The chill of winter winds have come, blowing out the last vestiges of Sukkot, and scattering piles of dried up palm branches onto the paths of Jerusalem. Everyone is relieved to get back into schedule. No more meals outside in the colourfully decorated Sukkahs that popped up on the sidewalks, verandas and gardens like Autumn flowers. Unusual for Jerusalem it feels calm now. The month of festivals is over. Whole chickens have returned to the stores, and no one is manically stocking up for the next meal marathon.
The festival of Sukkot is the climax of family time, holiday time, a happy time. More than anything I realised this year that it’s a creative time. Where there was previously nothing, booths are built in every shape, size and corner possible. Decorated uniquely, from brightly coloured, painted wooden panels, paper chains and bright, glittery tinsel that reminds me of Christmas in Sydney. Jerusalem buzzes with an ingathering of Jewish and Christian tourists and pilgrims who pour in from all over the world.
I’ve realised that that’s what a Sukkah symbolises – ingathering. It’s a congregation of people, family and friends. Rosh Hashana is the crowning of God as our creator. Sukkot is the crowning of ourselves as His creative partners. We construct our world from planks of wood and scraps of leaves and bamboo sheets. The sukkah can be as simple as a cardboard box or as elaborate as a faberge egg. Yet they all hold the same table, chairs, food and the most important ingredient, the joy of people gathering around.
Now that Sukkot is over I’m tired from all the standing, the cooking and all the eating. Yet I’m left with a satiated soul as well as (over) satiated stomach. I’ve experienced what we can create out of nothing. The taste of the scintillating meals, stimulating conversations, and new connections made is still with me as I get ready to hibernate this winter into normal, daily life.
This cold season I’ll wrap myself up against the chilling Jerusalem winds with the joy of Sukkot, of being a co-creator with God. Truly understanding that we can create joy out of absolutely nothing, wherever we are, from our makeshift booths into our warm homes.
Creating Joy with Cake
One of the best creations we enjoyed in our Sukkah this year was a Middle Eastern pistachio and orange cake I made from the cookbook, ‘Cooking from the Heart – A journey through Jewish food’. It’s gluten free and was such a hit I had to share it. It has three different steps so it does take time, but it’s worth it. Here’s my copy of it below.
Middle Eastern Pistachio & Orange Cake (Gluten/Dairy Free)
2 large oranges
250 g caster sugar (I reduced this amount a bit as I prefer it not too sweet)
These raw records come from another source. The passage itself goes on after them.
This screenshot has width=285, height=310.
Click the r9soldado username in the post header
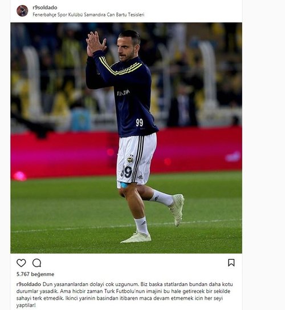pos(45,7)
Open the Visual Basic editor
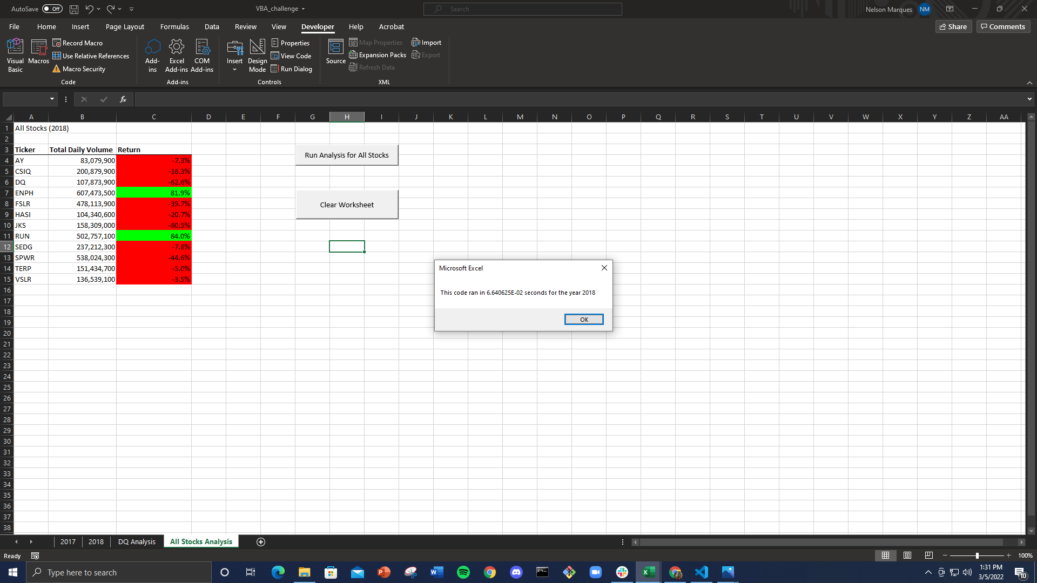The image size is (1037, 583). coord(15,55)
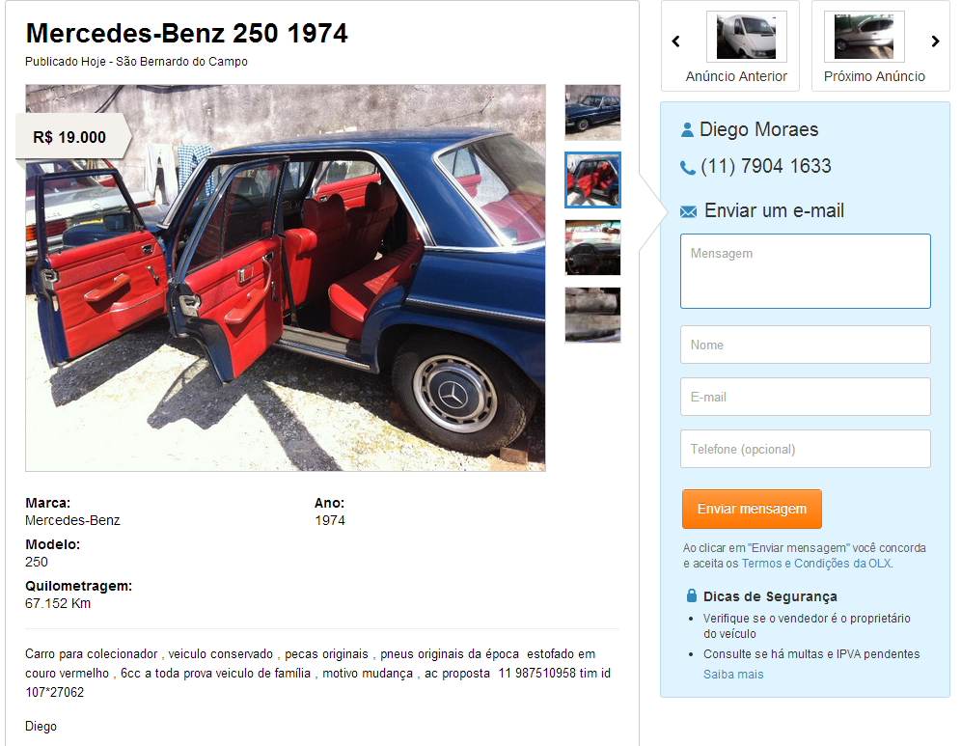Open the silver car thumbnail for Próximo Anúncio

click(x=865, y=37)
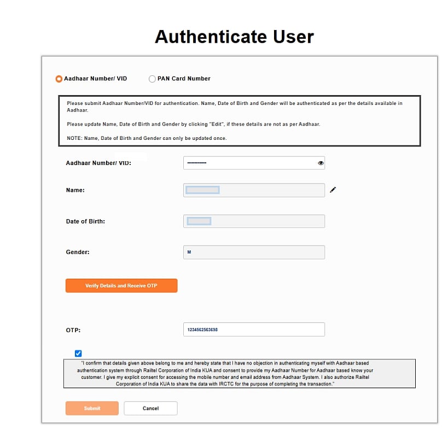Select the Gender field showing M
The width and height of the screenshot is (448, 430).
254,252
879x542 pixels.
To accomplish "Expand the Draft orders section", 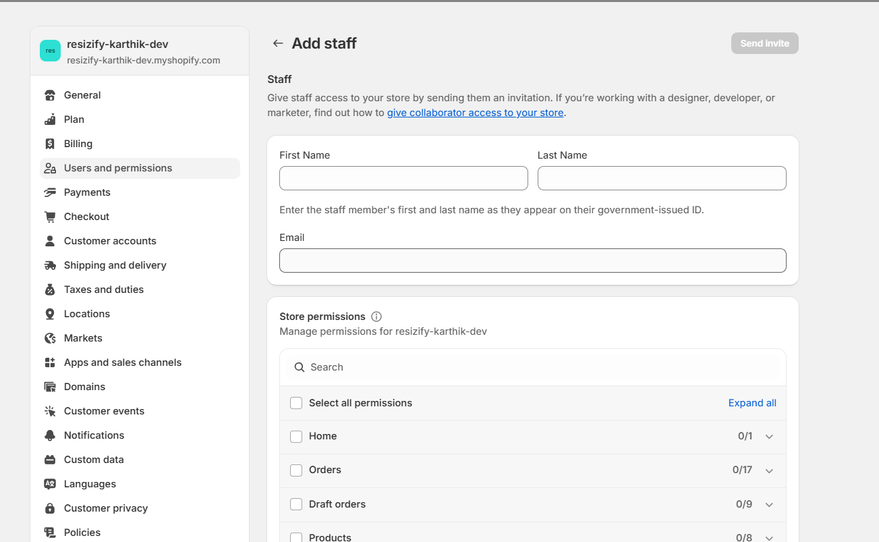I will [769, 504].
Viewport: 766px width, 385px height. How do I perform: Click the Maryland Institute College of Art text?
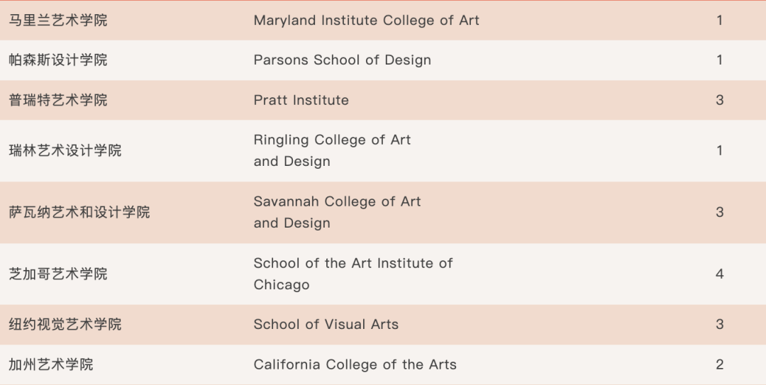point(366,21)
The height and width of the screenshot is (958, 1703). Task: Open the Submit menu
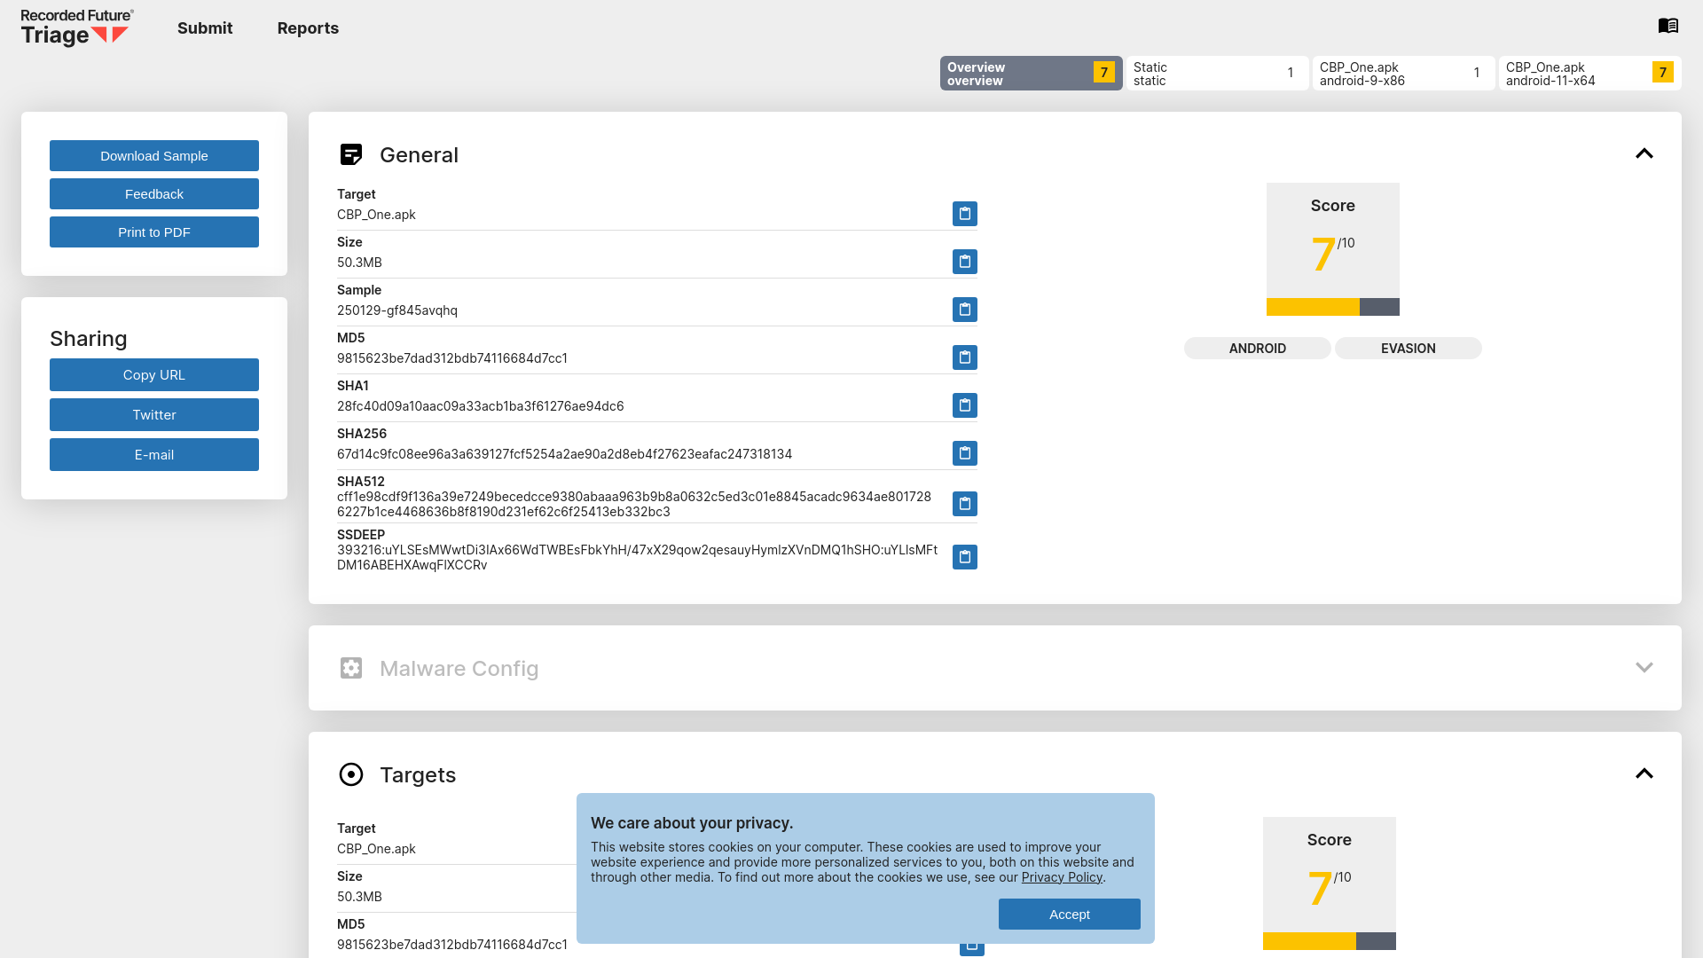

250 g ground pistachio nuts
1 teaspoon baking powder
For the Syrup
1 cup caster sugar
juice and grates zest of 1 orange
1 coriander sprig (optional – I didn’t use it)
3 black peppercorns (optional – ditto)
4 cardamon pods
1 teaspoon lemon juice
1/2 teaspoon orange blossom water
1/3 cup pistachio nuts
150 g dark chocolate chopped
75g unsalted butter (I used coconut oil)
1 tablespoon maple syrup
extra pistachios for garnish (optional)
Preheat the oven to 180 C. Butter and flour a 25cm springform cake tin or line with baking paper.
Put the oranges in a large pan, cover with water and bring to the boil. Reduce the heat, cover and simmer for 2 hours, adding more water if necessary. Allow the oranges to cool, then de-seed (I forgot to deseed and it still worked well). Roughly chop the oranges, skin and process to a pulp in a food processor.
Using an electric mixer, beat the eggs and sugar until pale and thick. Add the ground pistachios and baking powder and keep beating for a few seconds. Stop, add the pureed oranges and beat again for a few more seconds until well mixed.
Transfer the mixture to the cake tin and bake for about 1 hour, covering the cake with baking paper about three-quarters of the way through to stop it becoming too dark. The cake is done when a skewer inserted in the centre comes out clean. Remove from the oven and leave to cool in the tin.
Turn the oven down to its lowest setting and start making the pistachio ganache. Spread the pistachios on a baking tray and bake for about 20 minutes without colouring. Remove from the oven and rub with a clean tea towel to remove the skins (I skipped this part which was fine).
Meanwhile, bring all the syrup ingredients to the boil in a saucepan. Reduce the heat and simmer for 10 minutes, then strain (I didn’t strain it).
Gently turn the cooled cake out of the in. Pierce it all over with a skewer and pour the syrup over it.
Roughly chop the pistachios and place in a heatproof bowl with the rest of the ganache ingredients. Place the bowl over a saucepan of simmering water, making sure the water doesn’t touch the bowl. Leave the mixture until the chocolate and butter have melted, then stir well for a smooth, silky, shiny ganache, studded with pistachios.
Place the cake on a large, round plate and pour the hot ganache over, swiveling the plate about gently to achieve an even cover. Garnish with pistachios if desired.